As a career-long photographer of landscapes and architecture, I haven't had one single client, ever, ask to have their painstakingly crafted imagery divided into a multi-faceted display because it looks better like that. I tend to think like others in the craft... that wide, sweeping panoramas are the most powerful vista. There are cameras specifically designed and built to capture panorama views. Some of these cameras even capture full, 360 degree versions and they are sought after for comprehensive depictions of the world as we see it through human eyes.

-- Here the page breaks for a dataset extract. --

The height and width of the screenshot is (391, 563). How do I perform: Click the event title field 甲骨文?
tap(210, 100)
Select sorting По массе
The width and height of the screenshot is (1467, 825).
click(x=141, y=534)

There are any number of well written software programs that can stitch together images shot from non-panoramic cameras, making full 360 degree views possible. One can even shoot in the tilted up and down modes, stitching these in with the horizontal pano imagery to allow spacial viewing. More than one builder of fancy boats have utilized this technique to allow visitors to their site an opportunity to get a feel for what it would be like to come aboard.

Apologies for the visually oriented sidebar, but it serves to represent the argument.

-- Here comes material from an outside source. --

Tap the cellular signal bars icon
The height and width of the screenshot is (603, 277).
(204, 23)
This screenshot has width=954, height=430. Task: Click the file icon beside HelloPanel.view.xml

Divided lights, as they are called, are intensely more maintenance intensive and for most sailing boats, that is one of the dividing lines between what is successful and what is not. These cruising guys are not taking their boats out on blue water slam fests with overhead breaking waves that might put out the lights. They are cruising relatively calm waters with the wife and kids and enjoying the luxury that their boats have to offer.

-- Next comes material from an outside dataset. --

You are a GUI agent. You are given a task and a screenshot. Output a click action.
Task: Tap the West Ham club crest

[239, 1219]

Looking at this issue simply as a bunch of very serious cruisers is to possibly mis-understand the realities of how most boats get used.

There will always be the Dashew's in this world and for them, by all means, get the toughest, strongest window arrangement you can design while still being able to stand watch protected and ensure that the floating integrity of the boat is maintained. Everyone else is many clicks down on the extreme oceanic scale.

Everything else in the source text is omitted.